====== Provided records

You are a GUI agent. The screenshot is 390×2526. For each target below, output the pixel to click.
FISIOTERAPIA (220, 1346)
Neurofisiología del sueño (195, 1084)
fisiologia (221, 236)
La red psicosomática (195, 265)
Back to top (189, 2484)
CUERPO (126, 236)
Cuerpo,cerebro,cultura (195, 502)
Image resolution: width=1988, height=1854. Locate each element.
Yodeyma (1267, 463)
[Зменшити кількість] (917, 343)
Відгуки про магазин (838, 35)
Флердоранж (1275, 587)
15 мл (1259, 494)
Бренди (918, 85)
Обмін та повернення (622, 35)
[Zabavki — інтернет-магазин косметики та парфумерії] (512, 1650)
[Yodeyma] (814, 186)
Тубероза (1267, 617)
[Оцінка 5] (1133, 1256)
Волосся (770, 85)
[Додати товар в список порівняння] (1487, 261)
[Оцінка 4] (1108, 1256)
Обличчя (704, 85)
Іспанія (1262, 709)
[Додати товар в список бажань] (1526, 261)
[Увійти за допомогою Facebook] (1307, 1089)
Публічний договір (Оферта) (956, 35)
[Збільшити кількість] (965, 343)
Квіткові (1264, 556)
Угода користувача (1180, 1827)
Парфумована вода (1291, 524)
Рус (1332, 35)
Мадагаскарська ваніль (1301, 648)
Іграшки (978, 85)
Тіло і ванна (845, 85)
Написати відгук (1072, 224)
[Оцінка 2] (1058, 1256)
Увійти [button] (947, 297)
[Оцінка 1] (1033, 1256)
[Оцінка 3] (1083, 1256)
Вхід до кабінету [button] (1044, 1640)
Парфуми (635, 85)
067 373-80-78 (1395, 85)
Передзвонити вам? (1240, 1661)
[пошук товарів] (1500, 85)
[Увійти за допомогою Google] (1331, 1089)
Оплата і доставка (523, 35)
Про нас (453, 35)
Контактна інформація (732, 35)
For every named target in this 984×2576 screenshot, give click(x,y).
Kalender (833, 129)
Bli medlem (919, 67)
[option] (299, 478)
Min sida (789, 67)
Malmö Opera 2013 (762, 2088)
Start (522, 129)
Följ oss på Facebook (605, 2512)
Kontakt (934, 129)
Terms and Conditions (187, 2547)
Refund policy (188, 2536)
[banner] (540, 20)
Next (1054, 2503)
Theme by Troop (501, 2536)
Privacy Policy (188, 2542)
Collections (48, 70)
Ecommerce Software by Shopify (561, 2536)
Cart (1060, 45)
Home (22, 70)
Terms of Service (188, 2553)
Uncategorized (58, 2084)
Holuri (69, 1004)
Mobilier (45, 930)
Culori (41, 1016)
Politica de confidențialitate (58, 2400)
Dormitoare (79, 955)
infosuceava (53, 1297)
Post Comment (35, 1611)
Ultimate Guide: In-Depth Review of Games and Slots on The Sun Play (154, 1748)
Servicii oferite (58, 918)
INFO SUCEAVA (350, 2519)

============

## Problem details
Word for word, restate the lines of the data above that fall between the line holding "Рус (1332, 35)" and the line holding "Följ oss på Facebook (605, 2512)", inclusive, and no other lines.

## Answer box
Рус (1332, 35)
Мадагаскарська ваніль (1301, 648)
Іграшки (978, 85)
Тіло і ванна (845, 85)
Написати відгук (1072, 224)
[Оцінка 2] (1058, 1256)
Увійти [button] (947, 297)
[Оцінка 1] (1033, 1256)
[Оцінка 3] (1083, 1256)
Вхід до кабінету [button] (1044, 1640)
Парфуми (635, 85)
067 373-80-78 (1395, 85)
Передзвонити вам? (1240, 1661)
[пошук товарів] (1500, 85)
[Увійти за допомогою Google] (1331, 1089)
Оплата і доставка (523, 35)
Про нас (453, 35)
Контактна інформація (732, 35)
For every named target in this 984×2576 screenshot, give click(x,y).
Kalender (833, 129)
Bli medlem (919, 67)
[option] (299, 478)
Min sida (789, 67)
Malmö Opera 2013 (762, 2088)
Start (522, 129)
Följ oss på Facebook (605, 2512)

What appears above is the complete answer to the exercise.